Activity:
What you should give back is a precise copy of the lines below from the one containing "Screen dimensions: 1485x812" through the one containing "You are a computer-use", with no pictures.

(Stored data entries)
※
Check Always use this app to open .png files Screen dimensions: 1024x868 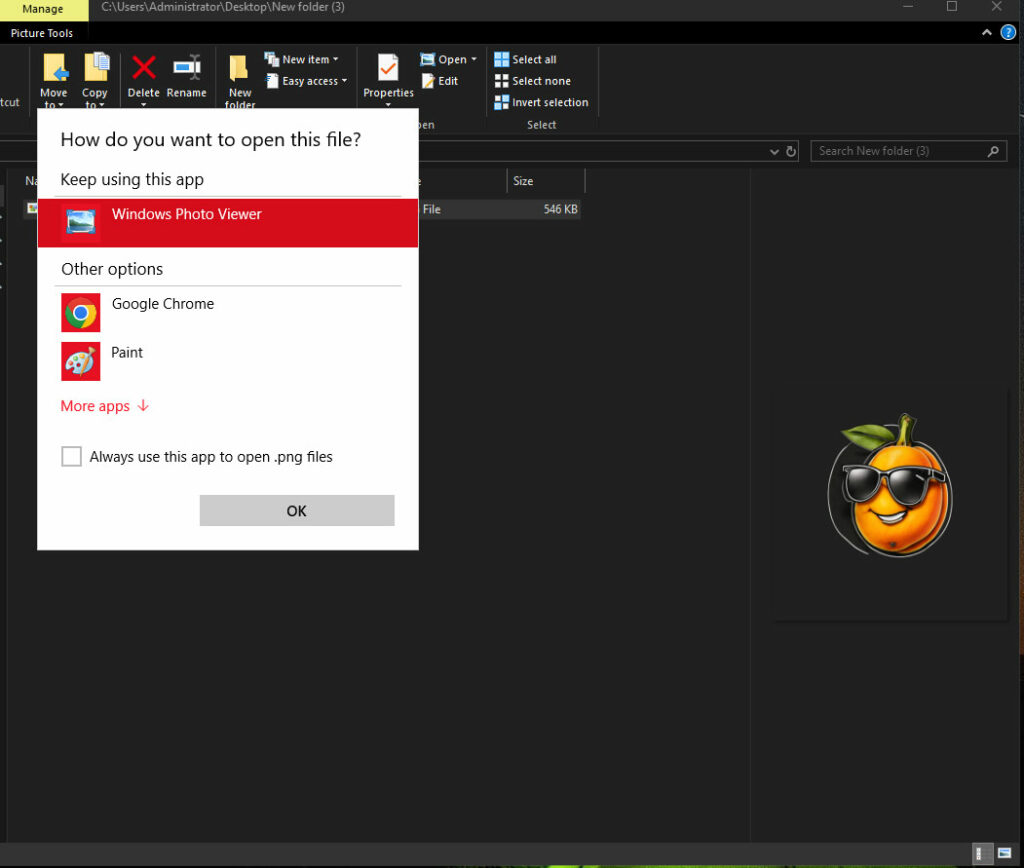[x=71, y=456]
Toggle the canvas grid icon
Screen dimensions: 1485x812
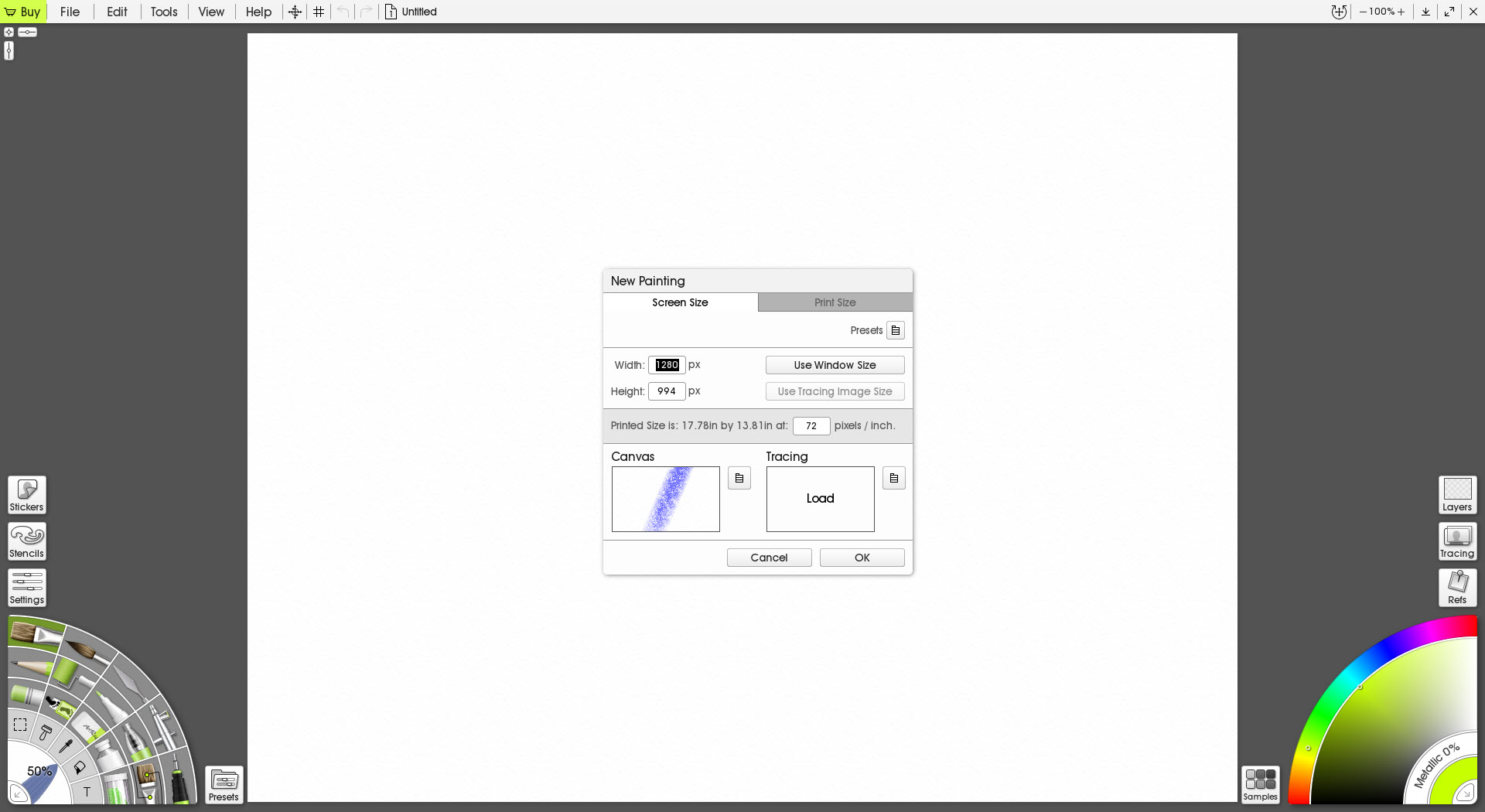(x=319, y=12)
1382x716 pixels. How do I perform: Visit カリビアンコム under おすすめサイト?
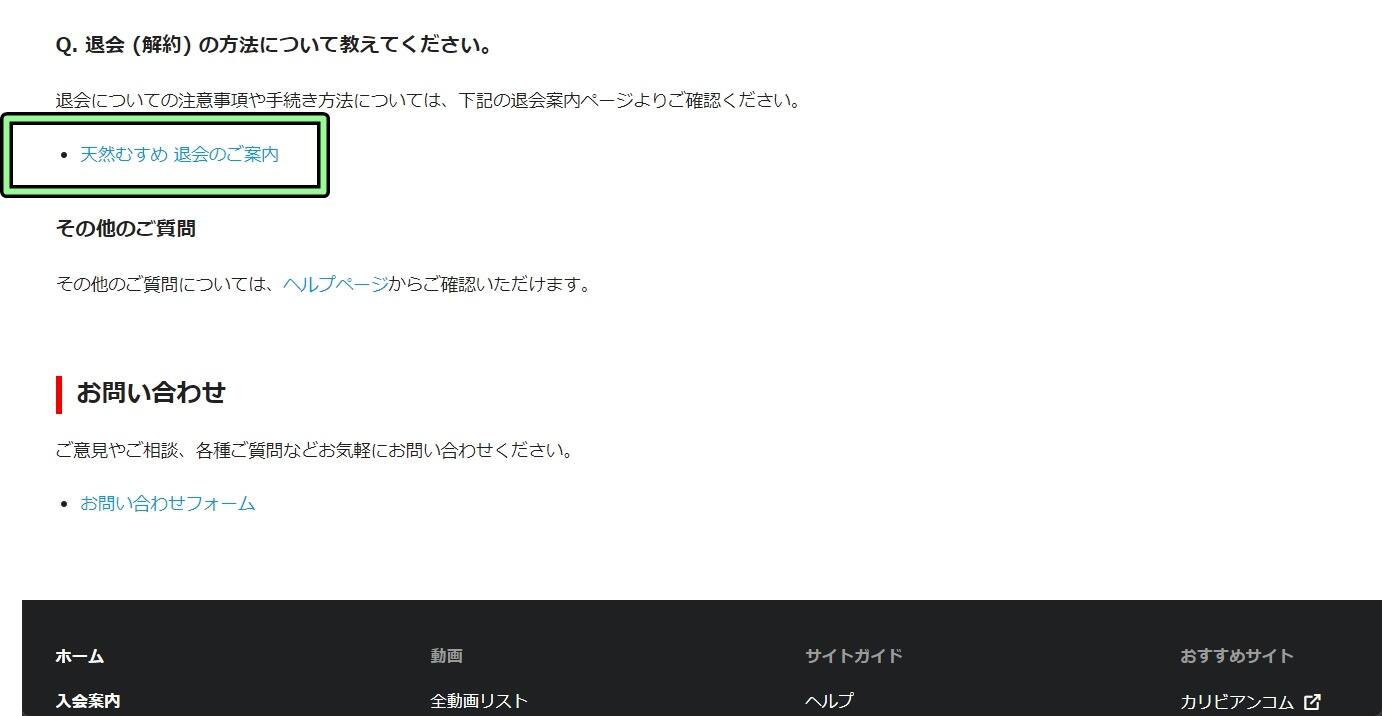pyautogui.click(x=1237, y=702)
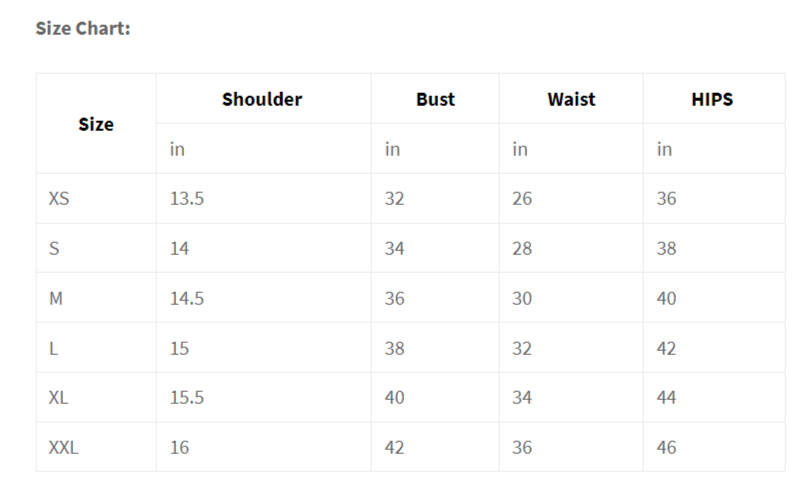The height and width of the screenshot is (496, 811).
Task: Click the HIPS column header
Action: (x=712, y=99)
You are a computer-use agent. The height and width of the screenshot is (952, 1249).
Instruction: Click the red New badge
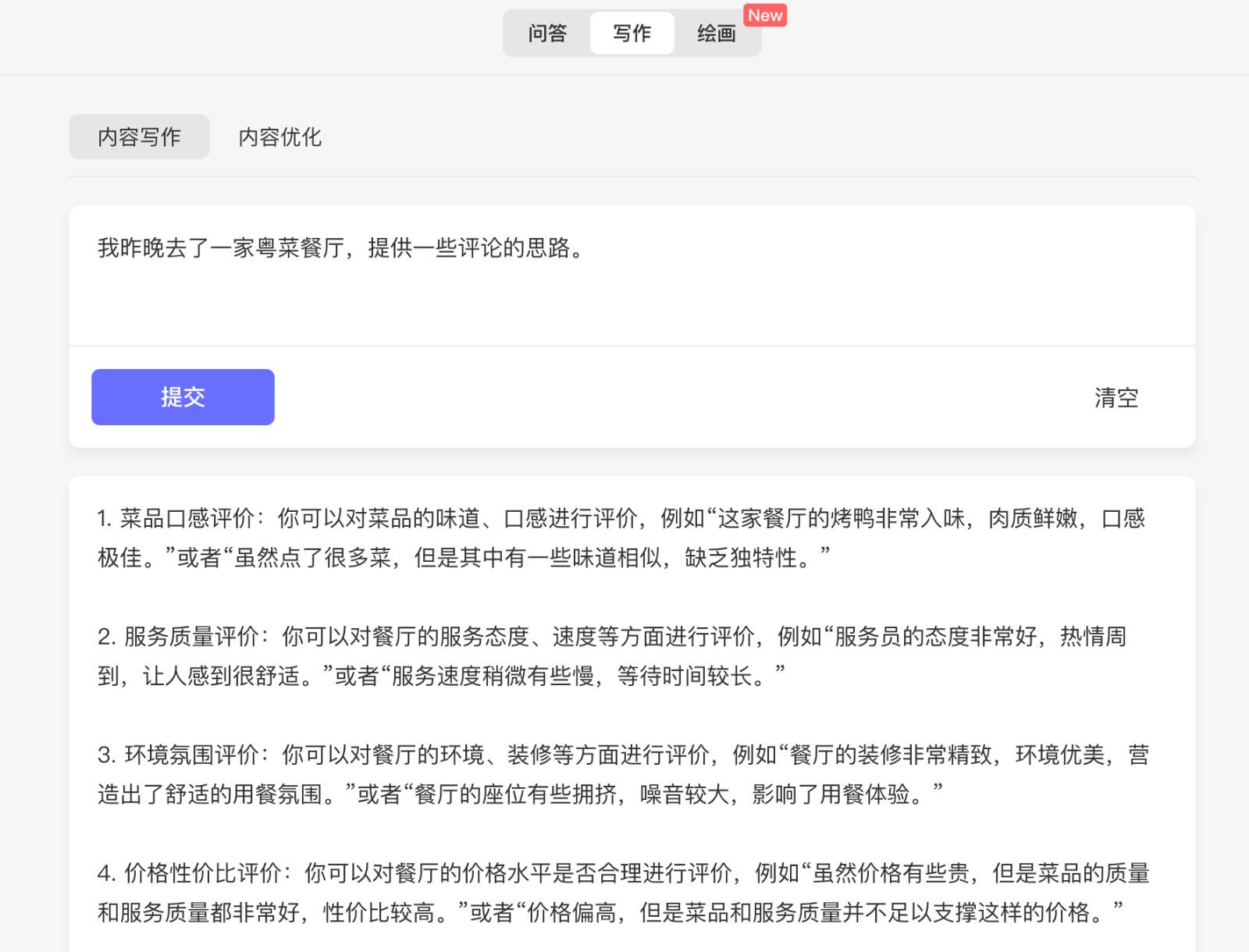(x=764, y=16)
※
Written response:
Screen dimensions: 1485x812
(x=319, y=12)
1382x716 pixels. How do I perform: Visit カリビアンコム under おすすめサイト?
pyautogui.click(x=1237, y=702)
The height and width of the screenshot is (496, 811).
Task: Click the HIPS column header
Action: (x=712, y=99)
You are a computer-use agent. The height and width of the screenshot is (952, 1249).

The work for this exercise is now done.